I only learned differently because one of the boy’s parents had surreptitiously intercepted the online messages by stealing glances at her son’s phone and sharing her shocked findings with the rest of us (parents).
While I was disappointed in my son’s choice not to stand up to his friends and say “Whoa, guys, this is going too far,” (one of the boys, I’m happy to report, did just that), I was glad to find out about the incident because it allowed for a lesson on respectful discourse via all means of conversation, particularly social media—and a punishment. What the incident did not lead me to do, however, was change my position on whether or not to police my teenagers’ social media accounts.
I absolutely believe that parents have the right to know what their teenage children are up to. I feel like too many parents turn a blind eye to their teens’ behavior. And, as we all know, much of the “behavior” that takes place in the lives of teens today is recorded in the very public forum of social media. Teenagers don’t call one another and talk endlessly to their best friends the way we used to as teens, but they spend plenty of time communicating with their friends by tapping their fingers against the tiny keys of their phones. How much of this online behavior and communication parents should be privy to depends on whom you ask.

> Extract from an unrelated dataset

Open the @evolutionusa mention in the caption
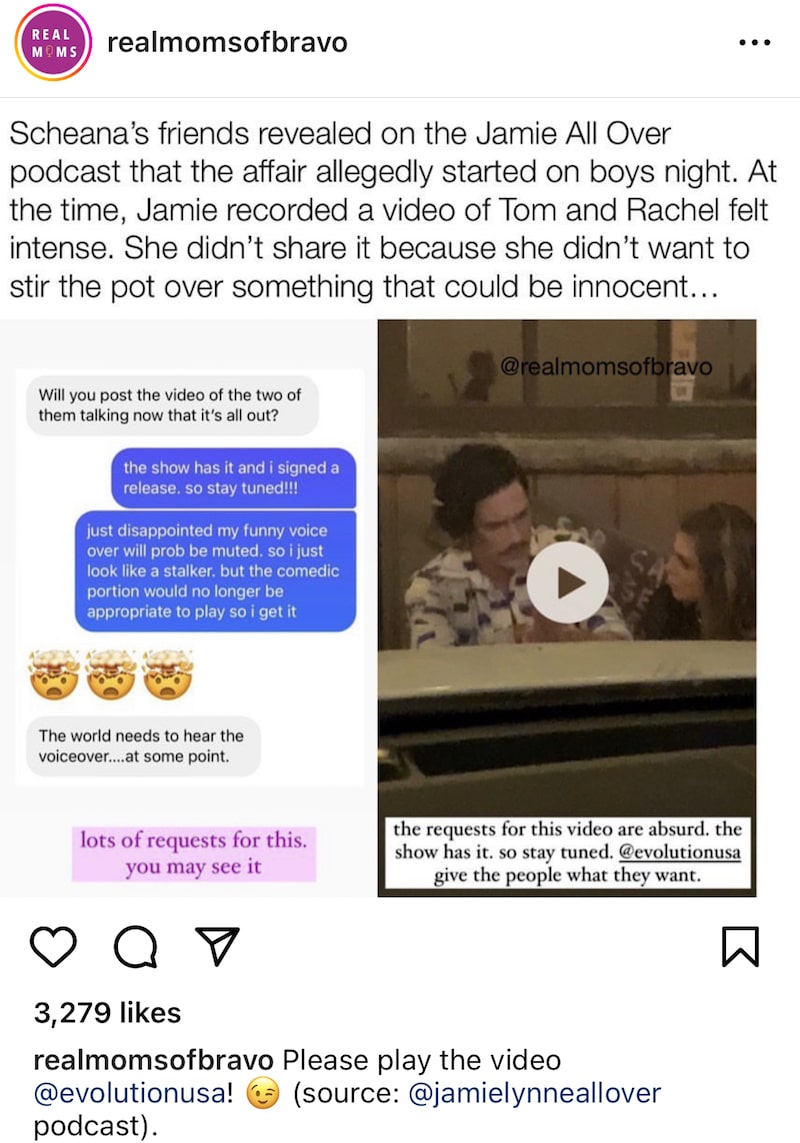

Just the other day, a girl friend of mine shared with me how she reads every text exchanged between her 14-year-old son and his first-ever girlfriend—unbeknownst to either her son or his girlfriend. “So you’re basically wiretapping your son?” I said.

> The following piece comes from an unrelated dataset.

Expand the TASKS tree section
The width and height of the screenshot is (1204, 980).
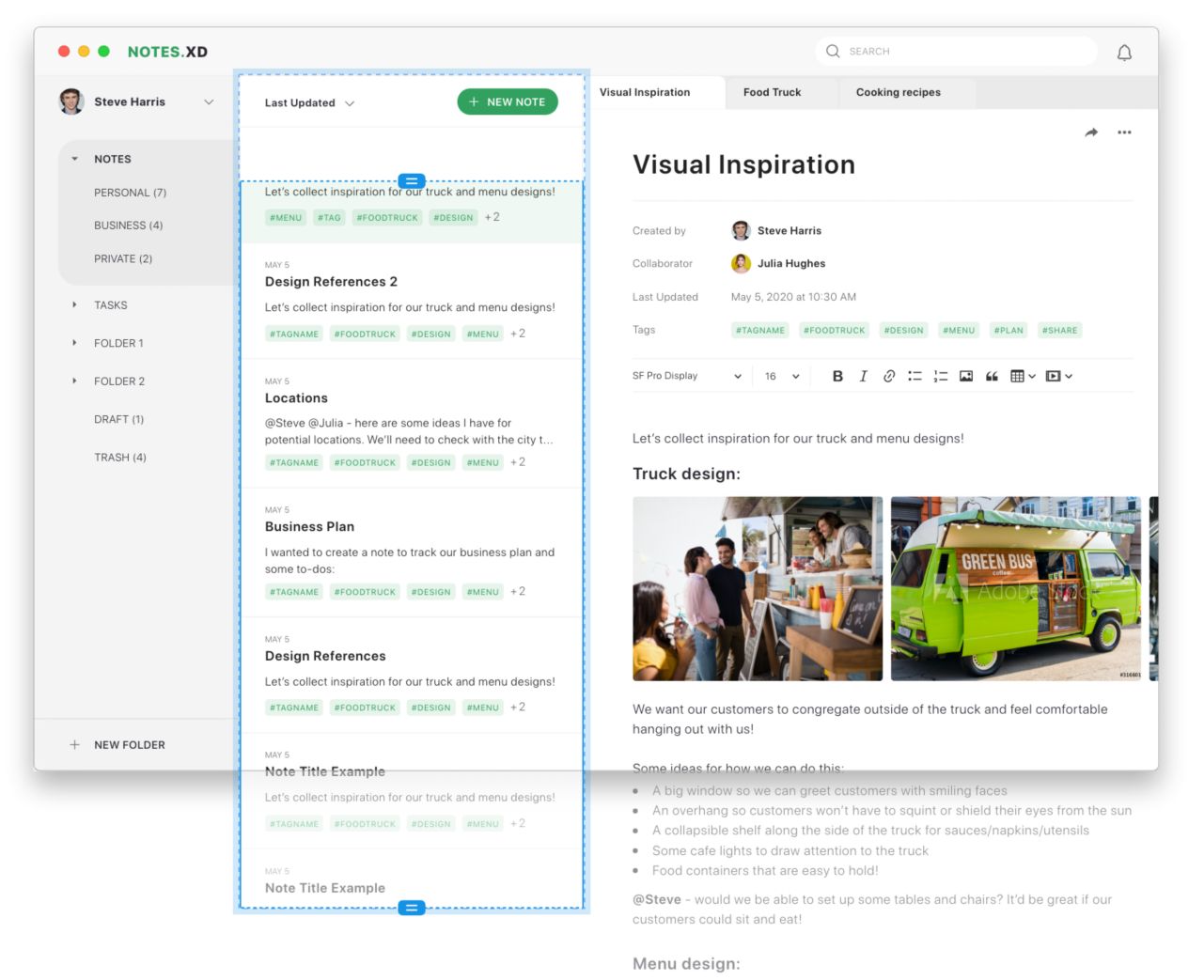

She defended her position, reasoning that this young love was new for her son, and that she felt she basically needed to be there every step of the way, so she could be prepared to somehow guide him as he waded into unknown territory. My friend explained her rationale with great conviction that she was doing the very best thing for her son. But I wasn’t so sure.

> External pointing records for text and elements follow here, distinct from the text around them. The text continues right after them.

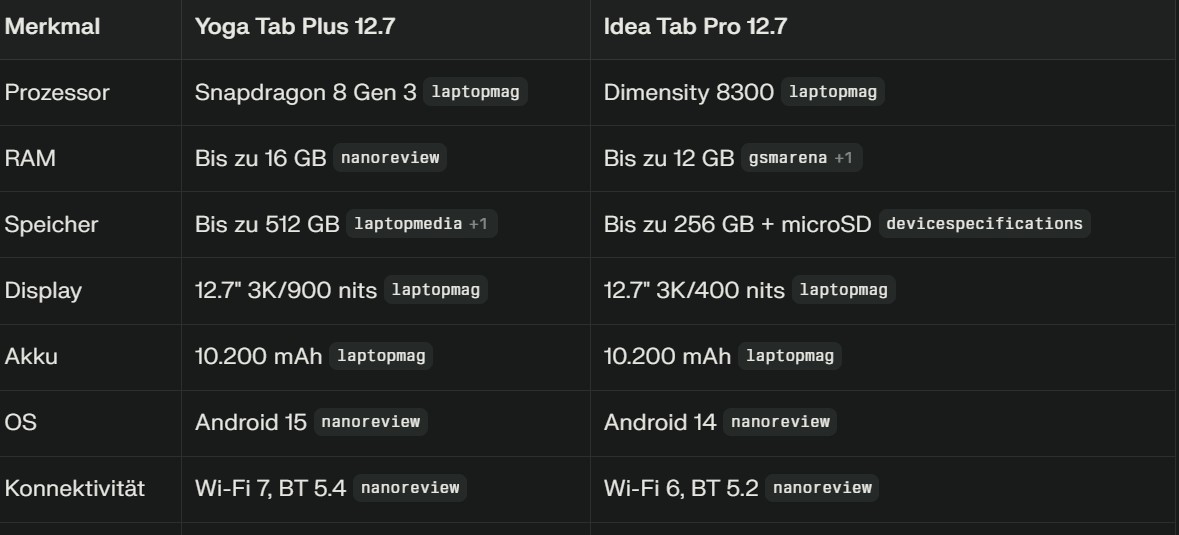Viewport: 1179px width, 535px height.
Task: Click laptopmag badge in Idea Tab Akku row
Action: click(790, 356)
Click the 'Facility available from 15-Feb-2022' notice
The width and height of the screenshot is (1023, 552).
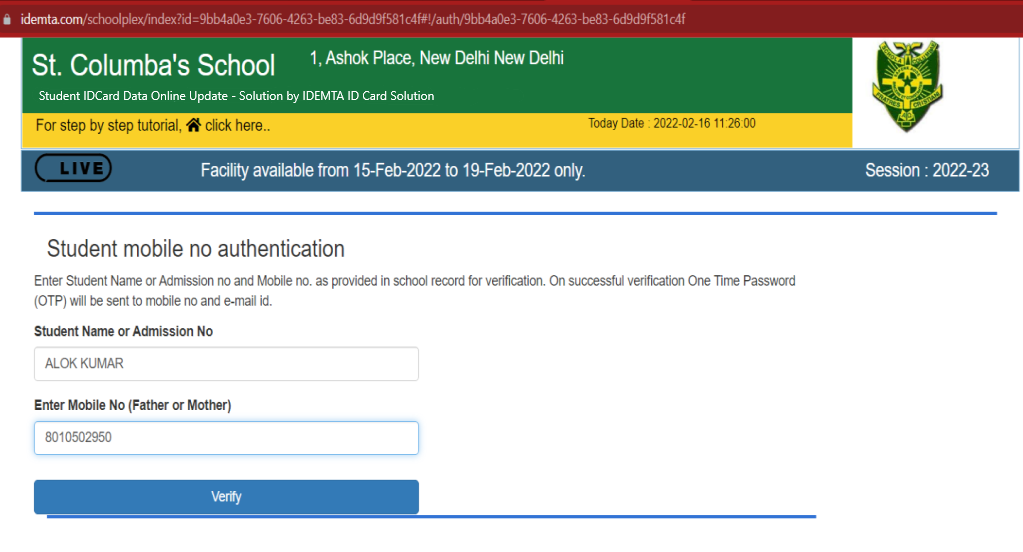(392, 171)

I have a duty to make sure my teenagers know right from wrong, that they respect boundaries and, most importantly, that they respect themselves and others. In turn, I feel the need to respect my teenagers by allowing them to have private conversations with their friends via their phones and, when the time comes, love interests. If ever they give me a grave reason to intercept their social media messages (e.g., suspected drug use, abusive relationship, etc.), I would not hesitate to do so. Until then, I plan to give them space to “chat” with their friends privately.